Lo Stato, infatti, schiera i propri funzionari per obbligare i negozianti a ribassare i prezzi. Un provvedimento che, come racconta l’Agenzia France Presse, ha recentemente coinvolto 200 negozi di abbigliamento, calzature e accessori a Caracas, la capitale del Paese sudamericano: questi esercizi commerciali sono stati accusati di aver gonfiato i prezzi e gli addetti pubblici hanno imposto le riduzioni. Non solo, il governo ha anche sequestrato 3,8 milioni di giocattoli a un’impresa che – secondo l’accusa dei funzionari statali – avrebbe gonfiato i prezzi del 34.000%: un valore abnorme. Questi articoli per i più piccoli sono poi stati destinati alla distribuzione a prezzi agevolati. Dal 2013 in Venezuela il Governo può fissare i prezzi dei beni di prima necessità e imporre ai negozianti un margine di guadagno di solito non superiore al 30%.
«Il nostro presidente operaio ci ha ordinato di garantire prezzi equi ai cittadini e lo stiamo facendo», spiega all’Afp seguendo alla lettera la retorica bolivariana William Contreras, direttore della Sundde, l’agenzia nazionale per la difesa dei diritti socio-economici dei consumatori. «Questa economia non ci può privare di un Natale felice».
Ma se il successore di Ugo Chávez prova ad accontentare i cittadini, che con l’inflazione galoppante vedono il proprio potere d’acquisto ridotto al lumicino, scontenta la classe di piccoli imprenditori. Domenica scorsa Maduro ha dato ordine di ritirare dalla circolazione i biglietti da 100 bolivar, il taglio più diffuso nel Paese, perché secondo il governo sarebbero al centro di un’attività illecita di gruppi criminali colombiani che acquistano merci sovvenzionate in Venezuela, quindi a basso costo, e poi le rivendono nel loro Paese. Maduro ha ordinato la chiusura della frontiera con la Colombia e potrebbe chiedere al suo omologo colombiano, Juan Manuel Santos, di non permettere il cambio dei bolivar alla frontiera a un tasso diverso da quello presente in Venezuela.

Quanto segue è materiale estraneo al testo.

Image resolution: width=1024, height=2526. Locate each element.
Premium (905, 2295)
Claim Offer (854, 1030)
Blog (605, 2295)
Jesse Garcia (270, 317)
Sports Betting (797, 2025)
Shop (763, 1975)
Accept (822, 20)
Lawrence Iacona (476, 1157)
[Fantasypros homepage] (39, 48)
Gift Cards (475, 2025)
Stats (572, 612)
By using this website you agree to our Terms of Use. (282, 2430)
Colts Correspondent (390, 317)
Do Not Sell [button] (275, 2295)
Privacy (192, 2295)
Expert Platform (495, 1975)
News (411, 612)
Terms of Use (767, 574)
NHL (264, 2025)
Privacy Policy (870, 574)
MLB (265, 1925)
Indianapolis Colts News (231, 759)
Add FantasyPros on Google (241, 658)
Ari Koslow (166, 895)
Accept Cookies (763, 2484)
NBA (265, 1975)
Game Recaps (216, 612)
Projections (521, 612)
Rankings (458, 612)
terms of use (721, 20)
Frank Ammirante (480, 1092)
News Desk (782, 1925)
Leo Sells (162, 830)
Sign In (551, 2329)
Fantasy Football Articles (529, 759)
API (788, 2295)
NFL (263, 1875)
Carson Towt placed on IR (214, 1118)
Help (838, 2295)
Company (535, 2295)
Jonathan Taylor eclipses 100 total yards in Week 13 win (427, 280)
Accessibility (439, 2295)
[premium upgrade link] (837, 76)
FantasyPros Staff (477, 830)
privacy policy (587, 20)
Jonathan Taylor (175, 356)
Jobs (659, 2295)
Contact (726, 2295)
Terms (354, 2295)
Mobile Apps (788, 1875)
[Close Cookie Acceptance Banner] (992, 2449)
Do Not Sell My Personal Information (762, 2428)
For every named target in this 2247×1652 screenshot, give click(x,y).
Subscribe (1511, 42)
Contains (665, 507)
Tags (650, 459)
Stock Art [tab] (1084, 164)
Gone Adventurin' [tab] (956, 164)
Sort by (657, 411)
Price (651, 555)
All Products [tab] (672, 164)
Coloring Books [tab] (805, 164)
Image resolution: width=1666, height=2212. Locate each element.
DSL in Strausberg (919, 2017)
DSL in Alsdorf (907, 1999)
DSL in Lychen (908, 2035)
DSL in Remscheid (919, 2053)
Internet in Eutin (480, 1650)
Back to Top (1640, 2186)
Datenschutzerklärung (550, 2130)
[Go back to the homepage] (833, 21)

Inoltre le autorità stanno pensando di sostituire la banconota da 100 bolivar con una moneta e di emettere nuovi tagli per restare al passo con l’inflazione crescente.
«Attraverso alcune ong», questa l’accusa del ministro dell’Interno e della Giustizia venezuelano, Néstor Reverol, «organizzazioni statunitensi hanno pianificato questo colpo di Stato finanziario per soffocare il nostro Paese e sobillare una rivolta della popolazione».
Il contrabbando e questi ipotetici piani internazionali non bastano però a spiegare la gravissima situazione venezuelana, dove per i cittadini è diventato difficile acquistare e reperire i beni di prima necessità e i medicinali.